* TASK DESCRIPTION: Read the listing and extract each line that includes the word "aident".
Segment Start: THE INPUT
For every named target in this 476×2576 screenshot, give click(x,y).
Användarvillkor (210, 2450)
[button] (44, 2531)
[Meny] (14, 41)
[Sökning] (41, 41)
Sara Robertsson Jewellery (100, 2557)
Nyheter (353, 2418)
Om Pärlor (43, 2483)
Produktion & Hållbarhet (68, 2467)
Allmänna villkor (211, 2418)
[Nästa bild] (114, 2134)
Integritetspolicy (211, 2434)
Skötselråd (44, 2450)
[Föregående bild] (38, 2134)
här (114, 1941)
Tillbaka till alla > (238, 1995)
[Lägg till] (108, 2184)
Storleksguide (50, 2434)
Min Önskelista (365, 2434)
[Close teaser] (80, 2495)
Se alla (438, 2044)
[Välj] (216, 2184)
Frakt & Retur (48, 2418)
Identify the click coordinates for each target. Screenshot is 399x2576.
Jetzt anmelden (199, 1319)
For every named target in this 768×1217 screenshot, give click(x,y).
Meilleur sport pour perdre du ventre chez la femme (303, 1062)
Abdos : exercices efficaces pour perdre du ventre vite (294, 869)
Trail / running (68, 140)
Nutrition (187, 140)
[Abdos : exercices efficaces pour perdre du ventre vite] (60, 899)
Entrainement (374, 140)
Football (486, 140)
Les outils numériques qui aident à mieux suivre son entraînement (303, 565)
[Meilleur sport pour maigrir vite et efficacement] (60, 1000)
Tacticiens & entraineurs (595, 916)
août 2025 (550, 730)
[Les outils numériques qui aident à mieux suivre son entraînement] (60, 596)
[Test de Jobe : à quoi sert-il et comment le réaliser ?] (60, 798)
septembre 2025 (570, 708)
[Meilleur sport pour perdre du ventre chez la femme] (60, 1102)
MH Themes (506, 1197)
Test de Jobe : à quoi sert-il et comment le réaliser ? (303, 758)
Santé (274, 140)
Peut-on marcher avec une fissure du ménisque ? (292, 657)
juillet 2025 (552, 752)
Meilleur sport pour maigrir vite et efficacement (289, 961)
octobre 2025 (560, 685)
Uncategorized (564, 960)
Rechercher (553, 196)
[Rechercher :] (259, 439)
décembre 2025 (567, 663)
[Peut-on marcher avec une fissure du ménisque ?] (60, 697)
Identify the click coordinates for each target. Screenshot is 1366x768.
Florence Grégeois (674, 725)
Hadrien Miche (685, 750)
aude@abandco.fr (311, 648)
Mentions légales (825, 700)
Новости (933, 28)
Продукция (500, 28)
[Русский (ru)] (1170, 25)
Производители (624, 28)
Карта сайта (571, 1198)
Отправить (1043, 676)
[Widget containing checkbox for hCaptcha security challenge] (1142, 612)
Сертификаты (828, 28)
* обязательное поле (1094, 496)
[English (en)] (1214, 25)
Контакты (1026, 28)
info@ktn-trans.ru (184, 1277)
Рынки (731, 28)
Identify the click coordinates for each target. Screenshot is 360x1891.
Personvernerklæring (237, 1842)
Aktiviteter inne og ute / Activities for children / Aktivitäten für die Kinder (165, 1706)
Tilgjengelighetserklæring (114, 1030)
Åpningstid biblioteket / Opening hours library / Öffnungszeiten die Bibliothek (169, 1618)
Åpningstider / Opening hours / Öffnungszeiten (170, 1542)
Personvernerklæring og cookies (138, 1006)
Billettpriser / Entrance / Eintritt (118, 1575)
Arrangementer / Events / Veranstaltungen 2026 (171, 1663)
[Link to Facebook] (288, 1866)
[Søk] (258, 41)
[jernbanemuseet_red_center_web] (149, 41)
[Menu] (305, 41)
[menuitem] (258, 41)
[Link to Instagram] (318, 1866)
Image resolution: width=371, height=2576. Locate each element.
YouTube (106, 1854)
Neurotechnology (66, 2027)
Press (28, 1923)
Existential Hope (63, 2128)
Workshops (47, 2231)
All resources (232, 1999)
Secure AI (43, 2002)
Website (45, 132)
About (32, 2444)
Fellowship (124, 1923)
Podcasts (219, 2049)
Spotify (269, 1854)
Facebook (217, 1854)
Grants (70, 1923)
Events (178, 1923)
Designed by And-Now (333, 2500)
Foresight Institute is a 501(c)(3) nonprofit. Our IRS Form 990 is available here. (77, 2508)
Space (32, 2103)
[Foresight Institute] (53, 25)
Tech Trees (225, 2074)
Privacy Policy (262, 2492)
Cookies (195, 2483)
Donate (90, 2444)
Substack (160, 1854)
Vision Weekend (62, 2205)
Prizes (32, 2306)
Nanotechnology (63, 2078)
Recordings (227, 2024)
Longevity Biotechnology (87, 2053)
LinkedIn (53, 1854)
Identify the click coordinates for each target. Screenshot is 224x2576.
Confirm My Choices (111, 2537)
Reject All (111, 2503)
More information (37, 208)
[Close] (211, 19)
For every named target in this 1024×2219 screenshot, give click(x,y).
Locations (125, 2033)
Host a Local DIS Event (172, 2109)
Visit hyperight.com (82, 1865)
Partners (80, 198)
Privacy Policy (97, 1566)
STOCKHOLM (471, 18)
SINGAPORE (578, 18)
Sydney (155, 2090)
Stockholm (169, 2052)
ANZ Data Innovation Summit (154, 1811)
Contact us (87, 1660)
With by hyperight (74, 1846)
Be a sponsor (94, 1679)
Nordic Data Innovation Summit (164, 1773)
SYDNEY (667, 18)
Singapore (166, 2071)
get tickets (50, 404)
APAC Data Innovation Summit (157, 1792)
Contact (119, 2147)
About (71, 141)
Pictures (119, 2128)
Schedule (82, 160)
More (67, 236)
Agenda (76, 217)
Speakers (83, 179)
Segment End: THE INPUT
* PROBLEM SOLUTION:
Les outils numériques qui aident à mieux suivre son entraînement (303, 565)
[Les outils numériques qui aident à mieux suivre son entraînement] (60, 596)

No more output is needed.